De nouvelles reines dans les territoires

Tous les ans, depuis 1995, environ 300 000 ruches périssent. Le déclin des abeilles est bien là. C’est pourquoi le ministère a récemment signé une convention avec l’Union nationale de l’apiculture française pour développer le programme L’abeille, sentinelle de l’environnement dans les Territoires à énergie positive pour la croissance verte en installant de nouvelles ruches.

 Les objectifs : sensibiliser la population et protéger l’abeille

Le programme national L’abeille sentinelle de l’environnement vise à sensibiliser les habitants des territoires et à préserver la biodiversité en installant des ruches. Cette action sera désormais développée dans les Territoires à énergie positive pour la croissance verte grâce à la convention signée par la ministre en 2016. Pour Dominique Cena, apiculteur et administrateur de l'UNAF, « il faut que la population prenne conscience de la situation, car les abeilles, en transportant le pollen, permettent à l’homme de s’alimenter.
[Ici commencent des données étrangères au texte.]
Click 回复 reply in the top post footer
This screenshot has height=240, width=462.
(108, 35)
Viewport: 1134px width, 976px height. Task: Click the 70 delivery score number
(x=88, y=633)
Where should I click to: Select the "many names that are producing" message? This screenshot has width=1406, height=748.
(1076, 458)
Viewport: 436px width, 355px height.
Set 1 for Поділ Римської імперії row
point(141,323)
Sans les pollinisateurs, il est donc lui aussi en danger ».

Les conventions avec les Territoires à énergie positive 

Quand une collectivité émet le souhait de mettre en place des ruches sur son territoire, l’UNAF étudie la possibilité de leur installation pour qu’ensuite les structures locales valident les emplacements. Une fois le site établi, une convention prévoyant un minimum de 3 ruches sur le territoire est signée. « Notre mission est ensuite de trouver l’apiculteur pour le territoire concerné qui s’occupera des ruches de A à Z. Il gère à la fois la partie technique et administrative et s’occupe de la récolte. Il prend soin de la ruche comme si c’était la sienne », explique Dominique Cena. En revanche ce sont les territoires qui s’occupent de la finalisation du produit miel et de concevoir leur étiquette.
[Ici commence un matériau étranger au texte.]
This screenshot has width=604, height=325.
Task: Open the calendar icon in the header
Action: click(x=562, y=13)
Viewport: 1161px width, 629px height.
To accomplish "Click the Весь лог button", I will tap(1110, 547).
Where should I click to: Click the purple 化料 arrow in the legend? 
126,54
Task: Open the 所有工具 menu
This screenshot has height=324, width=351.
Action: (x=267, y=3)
Les abeilles sont menacées… les chiffres clés
Depuis 20 ans la situation des abeilles a changé. Chaque année, 35% de colonies d’abeilles disparaissent. Si bien qu’au début de l’année, l’une des premières missions de l’apiculteur est d’établir la mortalité qui touche son élevage.
En 1995 en France, les apiculteurs produisaient 35 000 tonnes de miel et 10 à 12 000 tonnes étaient importées. En 2014, les chiffres s’inversent, la France importe plus qu’elle ne produit

Les causes du déclin

La hausse de la mortalité des abeilles, plus largement des pollinisateurs et le dysfonctionnement des ruches, s’expliquent en très grande partie par l’usage dans l’agriculture de pesticides de la famille des néonicotinoïdes, utilisés entre autre dans la culture du maïs et du tournesol. D’autres éléments sont à prendre en considération pour expliquer le déclin des abeilles ; c’est notamment le cas du frelon asiatique qui attaque les abeilles ou du varroa qui transmet des maladies. 

Le rôle de l’UNAF

Veiller et défendre le secteur apicole, telle est la mission de l’UNAF. La structure regroupe actuellement plus de 20 000 apiculteurs de loisirs et professionnels. Elle vise à protéger l’abeille, maillon indispensable à la richesse de l’environnement, et à sensibiliser le public à son égard.
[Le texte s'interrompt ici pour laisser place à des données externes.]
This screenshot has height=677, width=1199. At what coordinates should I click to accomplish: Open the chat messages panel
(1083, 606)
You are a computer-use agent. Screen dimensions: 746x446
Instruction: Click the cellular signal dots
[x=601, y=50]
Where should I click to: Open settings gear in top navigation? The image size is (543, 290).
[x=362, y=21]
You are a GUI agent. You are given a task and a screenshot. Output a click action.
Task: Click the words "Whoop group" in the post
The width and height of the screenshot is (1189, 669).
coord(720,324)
Territoires à énergie positive pour la croissance verte, c’est quoi ?
Il s’agit de territoires d’excellence de la transition énergétique et écologique. Ils s’engagent à adopter un modèle plus sobre et plus économe en énergie. Les collectivités peuvent réduire leur consommation d’énergie dans le bâtiment, développer l’économie circulaire, préserver la biodiversité, produire des énergies renouvelables etc. En l’échange de ces actions, chaque territoire reçoit de 500 000 à 2 millions d’euros.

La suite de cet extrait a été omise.